The preponderance of studies of tolerance to organophosphate (OP) cholinesterase (ChE) inhibitors indicates that functional recovery accompanies neurochemical compensations for the inhibited enzyme. Contrary to prediction, rats dosed with the OP diisopropylfluorophosphate (DFP) showed progressive and persistent impairment of cognitive and motor function over a 3-week period of daily exposure, despite neurochemical and pharmacological evidence of tolerance to its inhibition of ChE. To determine whether these functional effects of DFP resulted from inhibition of ChE and downregulation of muscarinic cholinergic receptors, rats were dosed with chlorpyrifos (CPF), an OP pesticide which inhibits blood and brain ChE of rats for weeks after a single injection. Long-Evans rats were trained to perform an appetitive test of memory and motor function and were then injected s.c. with 0, 60, 125 or 250 mg/kg of CPF in peanut oil and tested 5 days/week for 7 weeks. Unconditioned behavior was also rated for signs of cholinergic toxicity. CPF inhibited ChE activity in whole blood in a dose-related manner for more than 53 days.
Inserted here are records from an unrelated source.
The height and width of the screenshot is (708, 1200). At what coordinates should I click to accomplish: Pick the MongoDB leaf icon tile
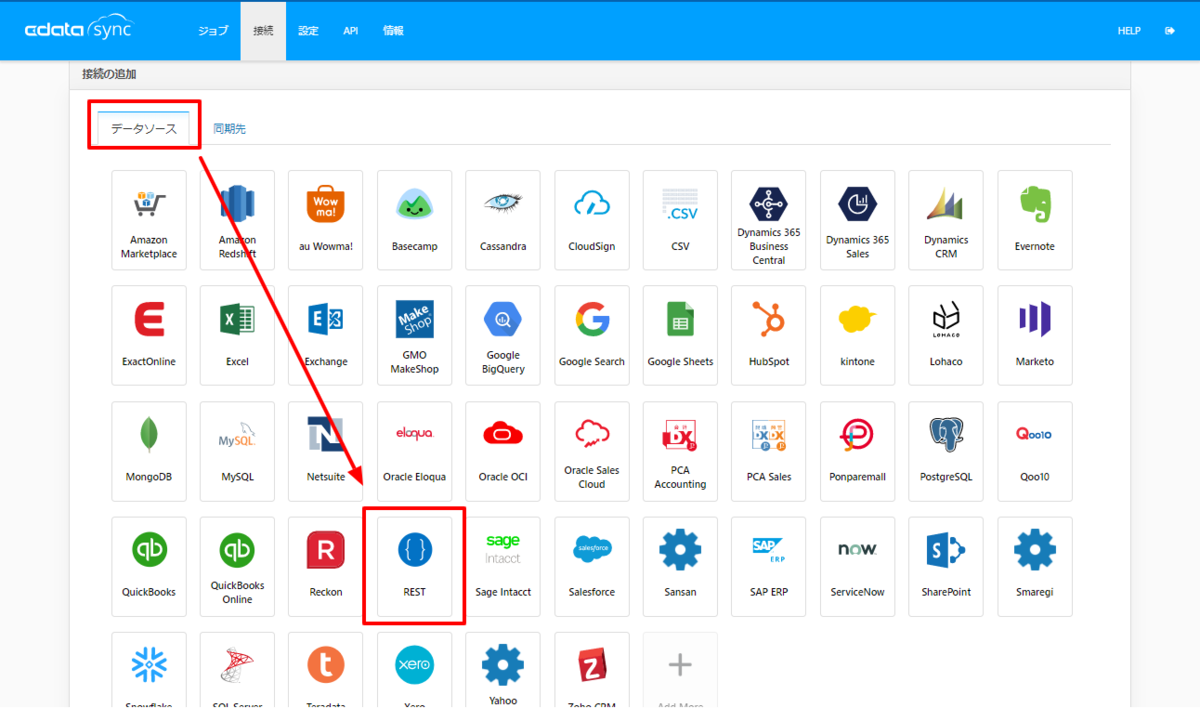pyautogui.click(x=149, y=451)
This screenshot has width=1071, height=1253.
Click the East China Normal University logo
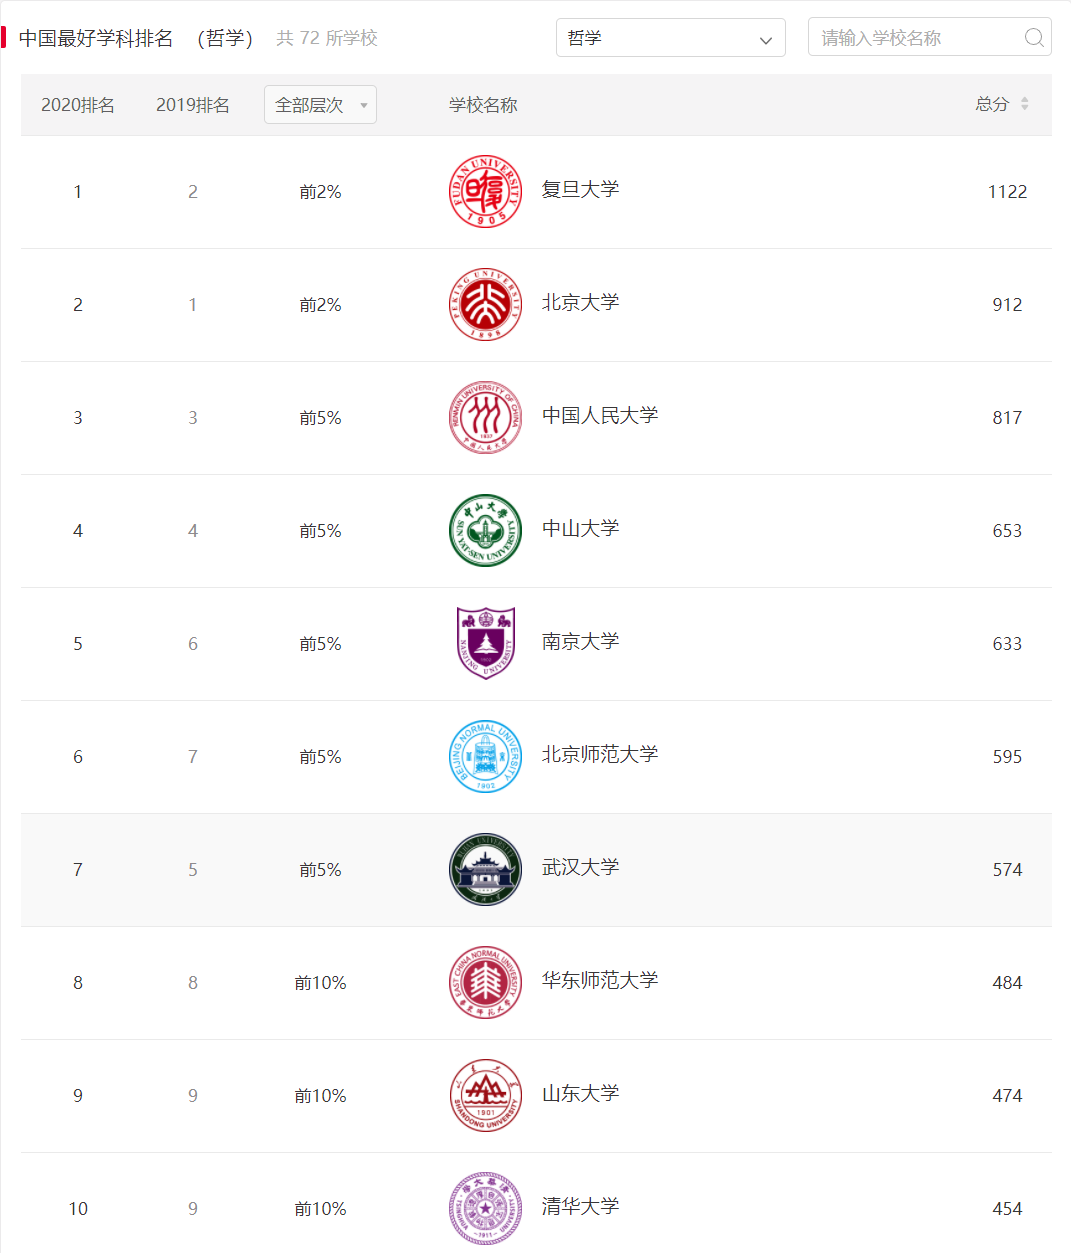[485, 983]
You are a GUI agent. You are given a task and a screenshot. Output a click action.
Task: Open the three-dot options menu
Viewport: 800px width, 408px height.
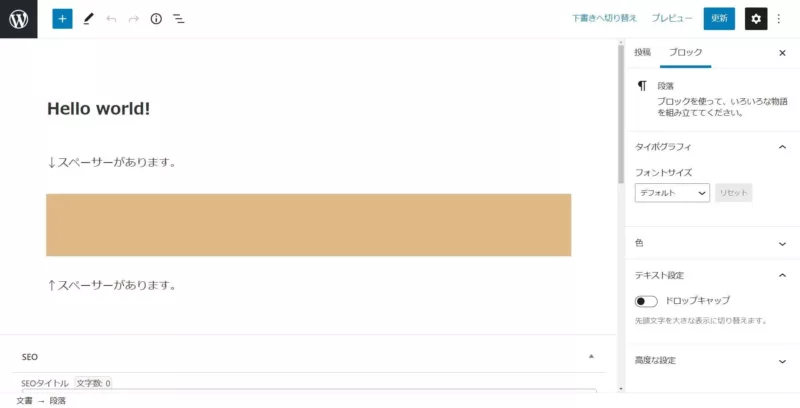pyautogui.click(x=779, y=19)
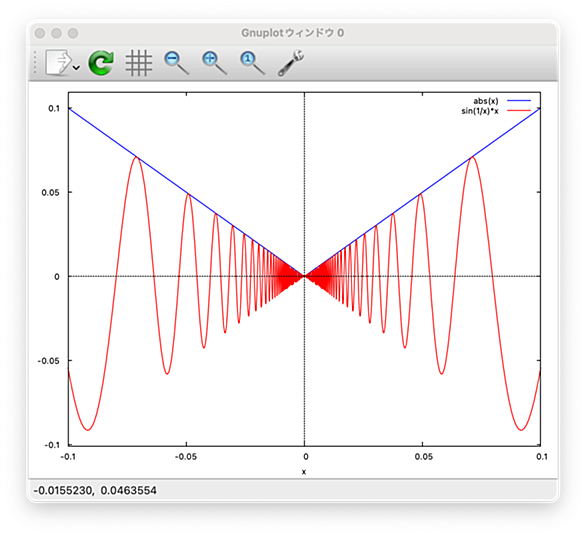Click the x-axis label below plot
Screen dimensions: 586x536
304,472
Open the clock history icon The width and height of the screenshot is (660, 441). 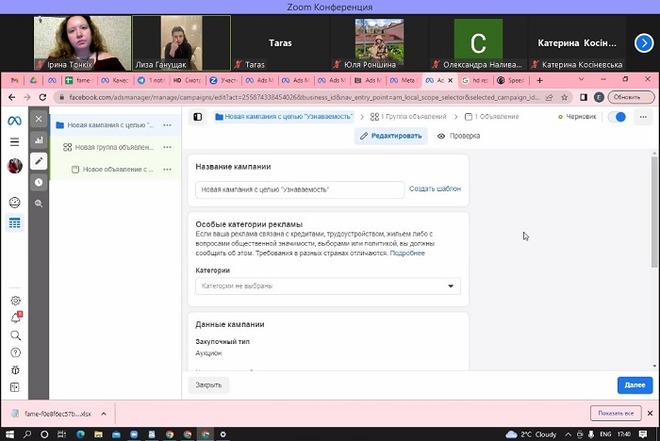click(x=39, y=182)
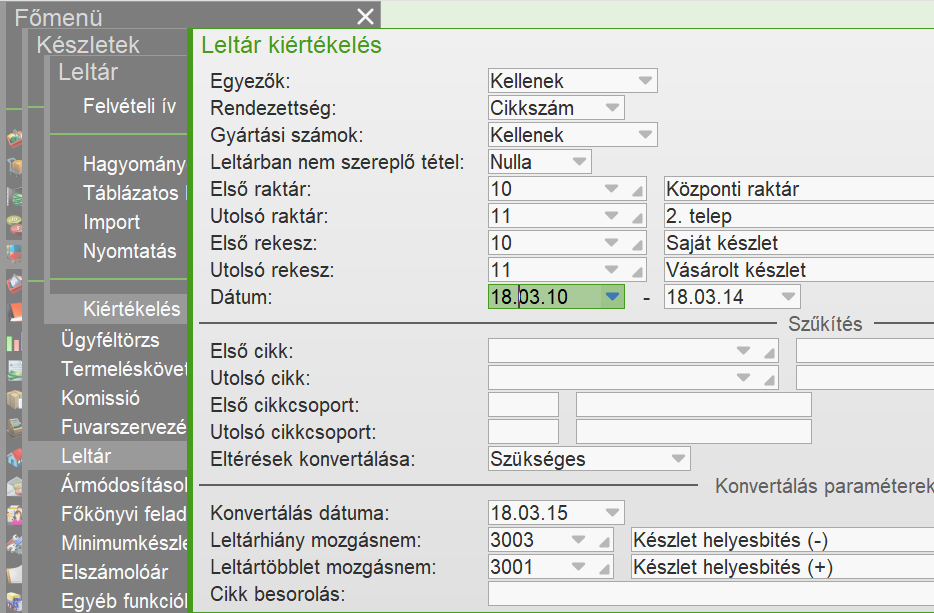Choose Nyomtatás from the Leltár submenu
Image resolution: width=934 pixels, height=613 pixels.
click(130, 251)
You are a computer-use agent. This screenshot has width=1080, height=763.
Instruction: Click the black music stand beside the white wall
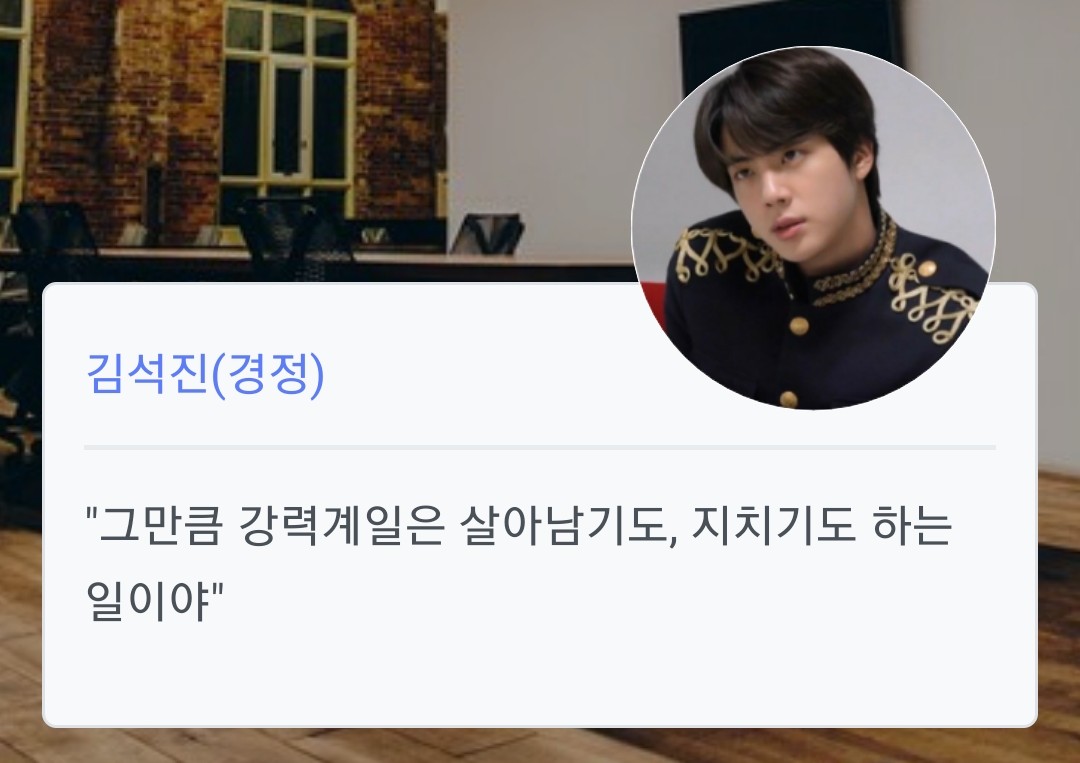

The degree and time course of ChE inhibition in blood and brain and the downregulation of muscarinic receptors in brain after 125 mg/kg of CPF closely paralleled the previously reported effects of 25 daily injections of 0.2 mg/kg of DFP. In addition, CPF-treated rats were subsensitive to oxotremorine-induced hypothermia for at least 32 days after CPF. However, functional deficits (in working memory and motor function) appeared within 2 days after injection of CPF and recovered within 3 weeks, long before ChE activity and receptor density returned to control levels. Thus, the effects of CPF were neither progressive nor as persistent as those seen during daily DFP injections. This difference suggests that the DFP-induced behavioral changes observed previously cannot be attributed entirely to its effects on ChE activity and changes in [3H]quinuclidinyl benzilate binding.